La tribu des Baianonymous
Quant à Filipe Cartaxo, frère de Beto, il est toujours en charge des visuels, prépondérants dans l’identité de BaianaSystem. L’utilisation de masques en carton, distribués au public à l’occasion des spectacles et aussi portés par les musiciens, comme Russo en photo ci-dessous, est même devenu un concept essentiel du groupe : celui d’un lien d’indifférenciation entre les artistes et le public, comme s’il offrait un accès à la tribu des anonymes, ou qu’on pourrait plutôt s’amuser à appeler celle des Baianonymous.
La pochette de Duas Cidades n’est pas autre chose qu’un hommage de BaianaSystem à son public, comme si c’était lui, présenté à visage découvert, qui poussait la machine et faisait avancer le groupe.
Toute l’énergie et l’effervescence festive de BaianaSystem ne perdent jamais le fil de la réalité sociale. Les lyrics de Russo Passapusso sont toujours à hauteur de l’homme de la rue, foncièrement vernaculaires, imprégnés d’un lexique qui reflète l’âme de Bahia la noire. Les allitérations de Russo sont peut-être plus proches de l’onomatopée que de l’alexandrin, elles rendent hommage à la dignité du petit peuple qui se lève tôt pour travailler, qui s’accroche au cercle vertueux de la solidarité (« Junto, junto (Bom pra mim, bom par você) »), qui, superstitieux, serre le point en figa pour conjurer les souffrances de la vie.

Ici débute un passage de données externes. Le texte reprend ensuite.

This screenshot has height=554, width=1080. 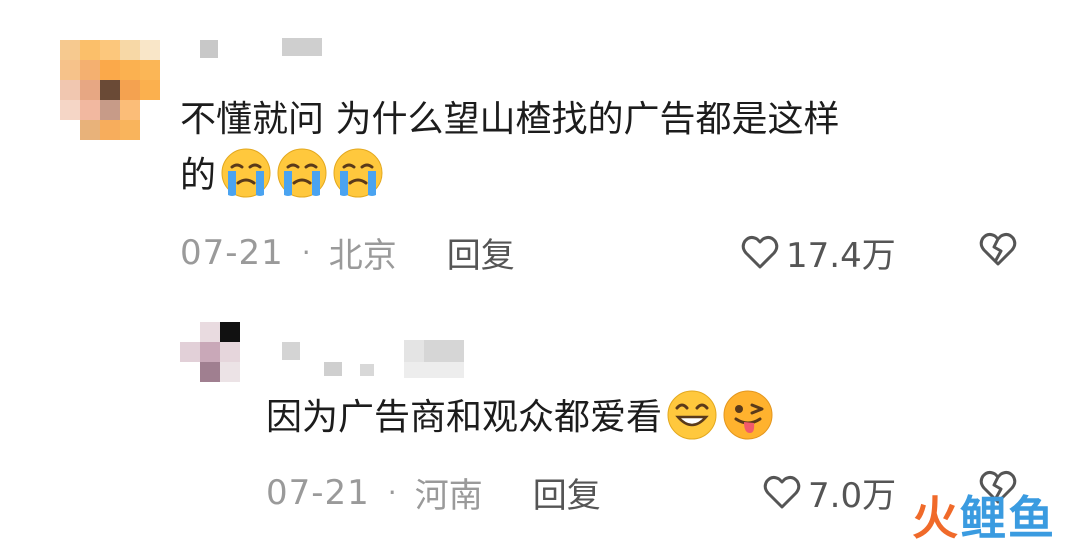 I want to click on comment-text: 不懂就问 为什么望山楂找的广告都是这样 的, so click(x=510, y=148).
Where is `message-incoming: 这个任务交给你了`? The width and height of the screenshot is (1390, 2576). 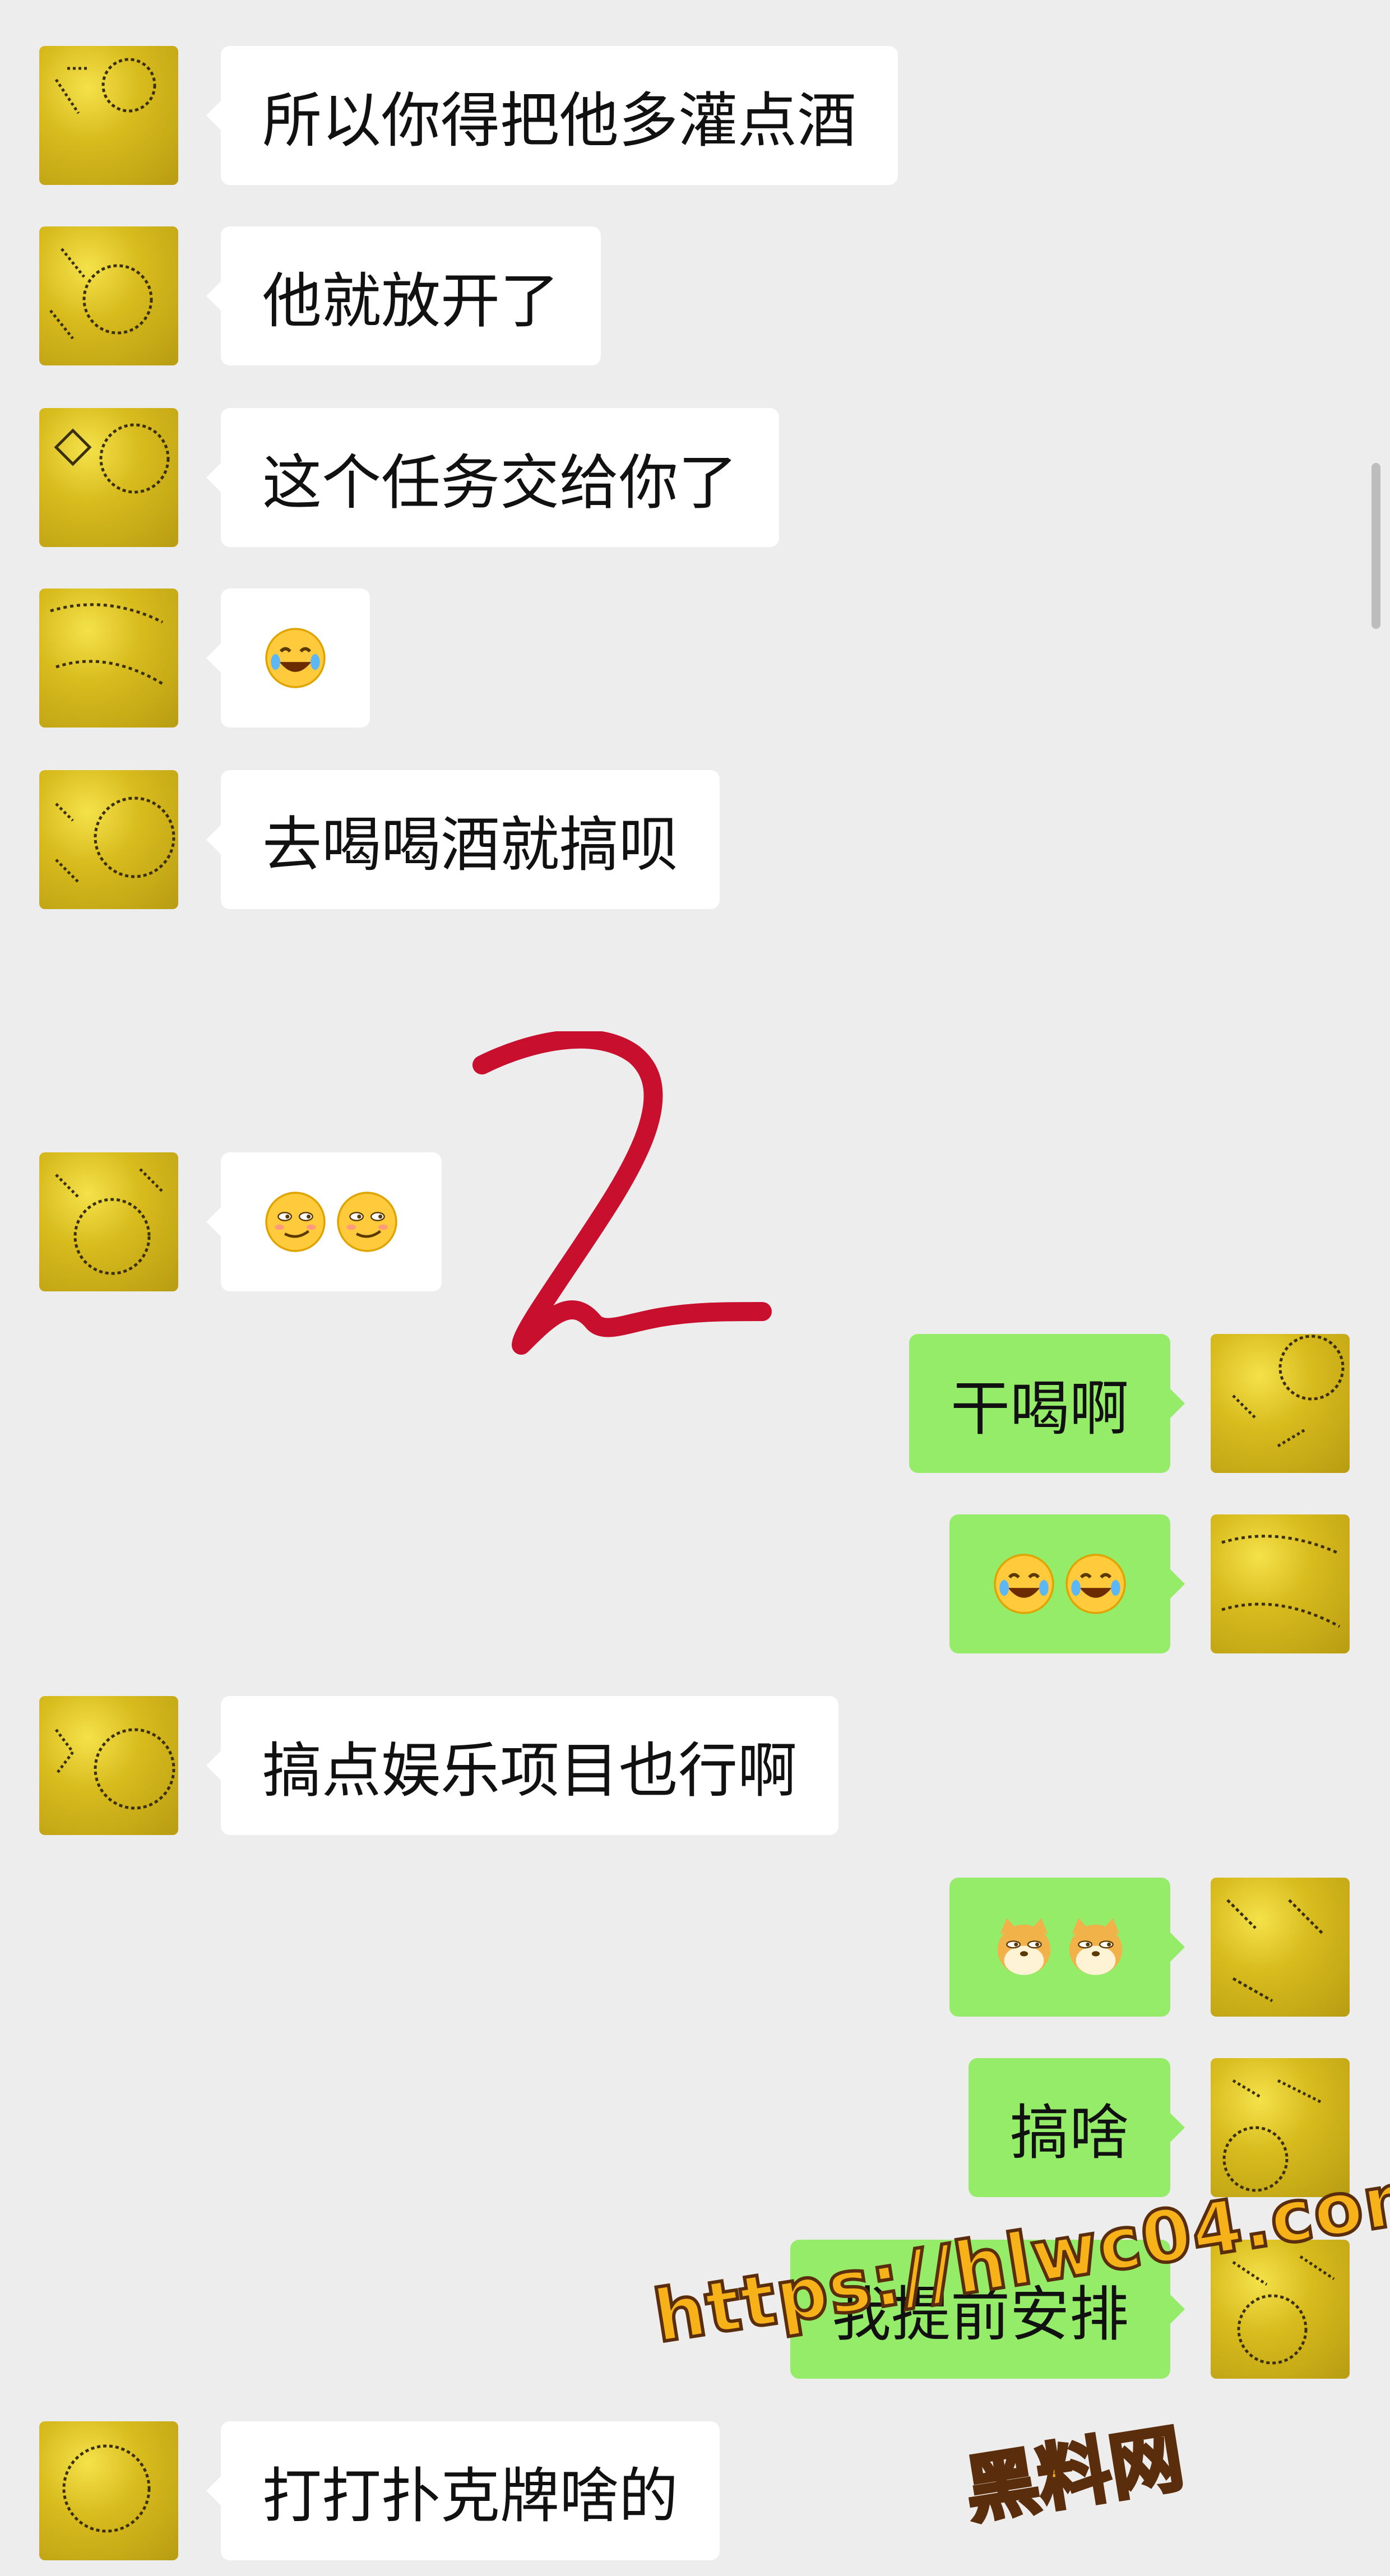 message-incoming: 这个任务交给你了 is located at coordinates (695, 477).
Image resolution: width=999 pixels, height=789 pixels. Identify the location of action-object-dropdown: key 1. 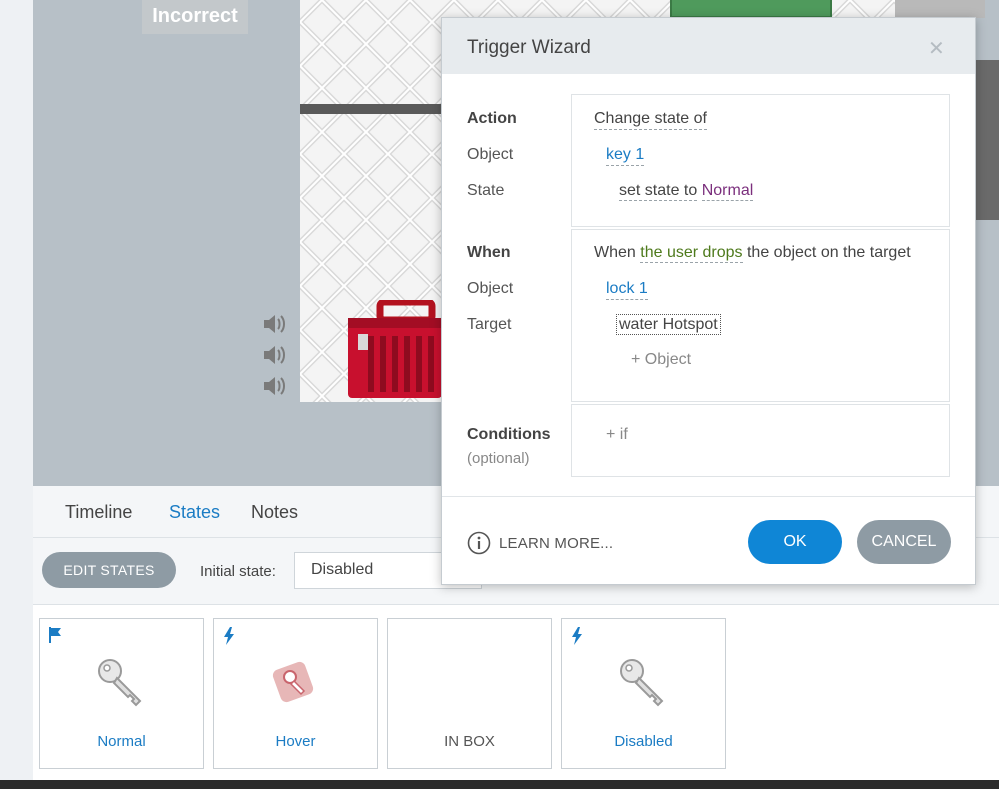
(626, 156).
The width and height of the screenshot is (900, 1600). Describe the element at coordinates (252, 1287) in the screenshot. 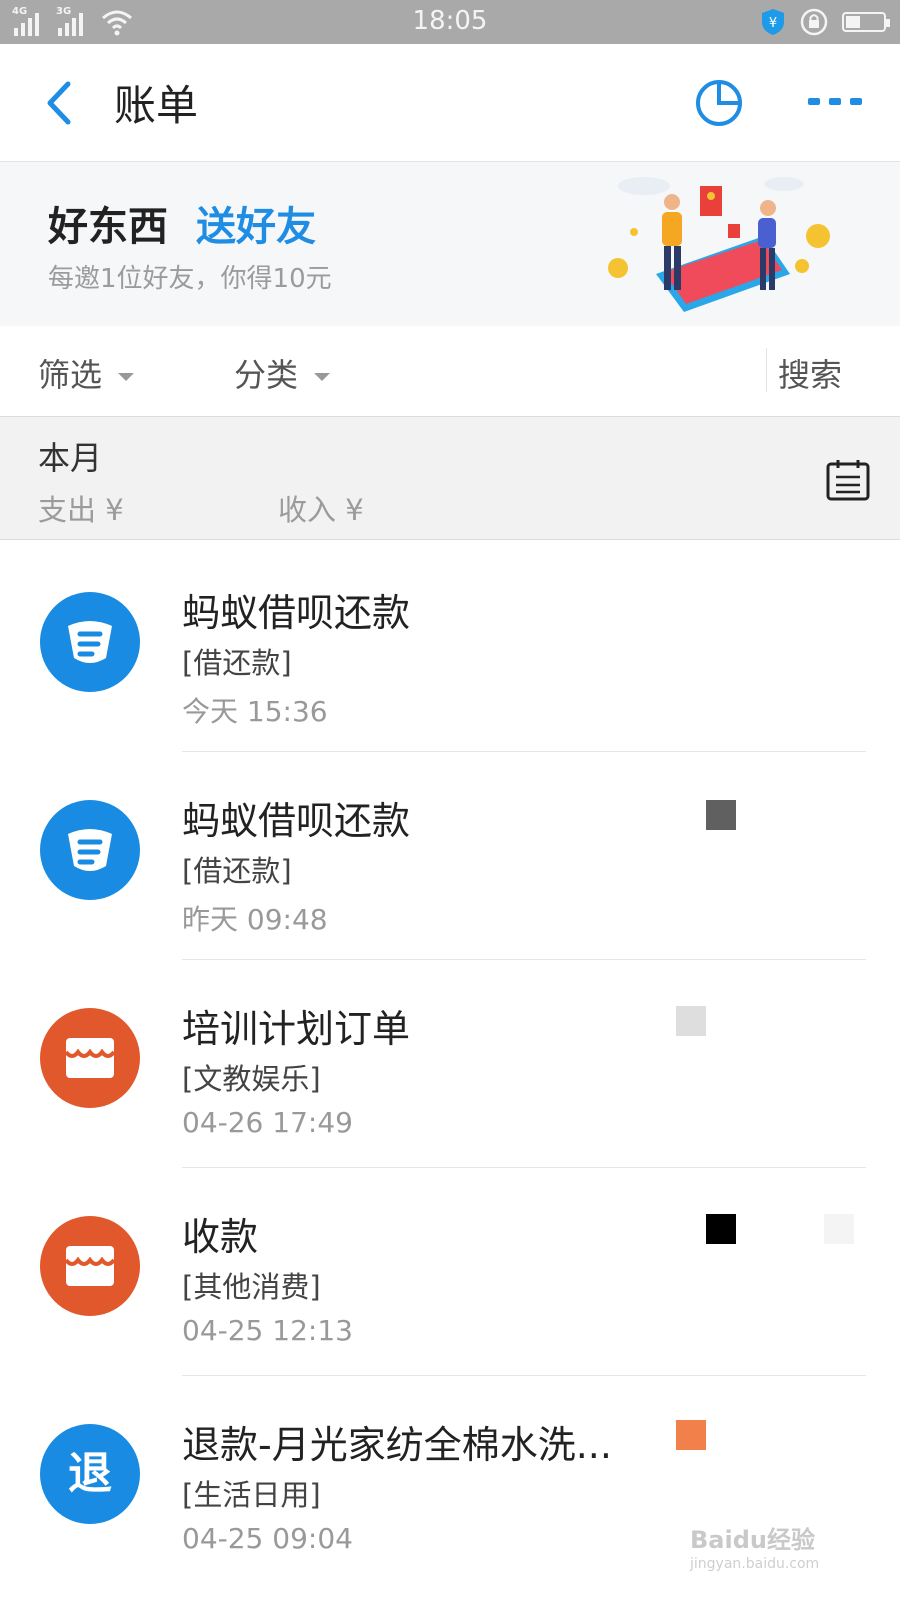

Si les textes dénoncent ici la spéculation immobilière, ailleurs la dérive touristique et les violences policières (« toda cidade fai ficar turística e a polícia violenta vai ditar a política »), même la géographie urbaine de Salvador divisée en deux villes, duas cidades, la Cidade Baixa et la Cidade Alta, est un fossé qui ne demande qu’à être comblé quand on suit la cadence irrésistible du groupe.
BaianaSystem incarne la Bahia contemporaine, urbaine et chaotique, et conjugue, comme si ce grand écart était une évidence, puissance festive et urgence sociale. Son album enchaîne les hymnes d’un conscious carnaval et capte l’essence de ce phénomène. Un portrait fidèle de Bahia même si c’est un masque qu’il tend en guise de reflet.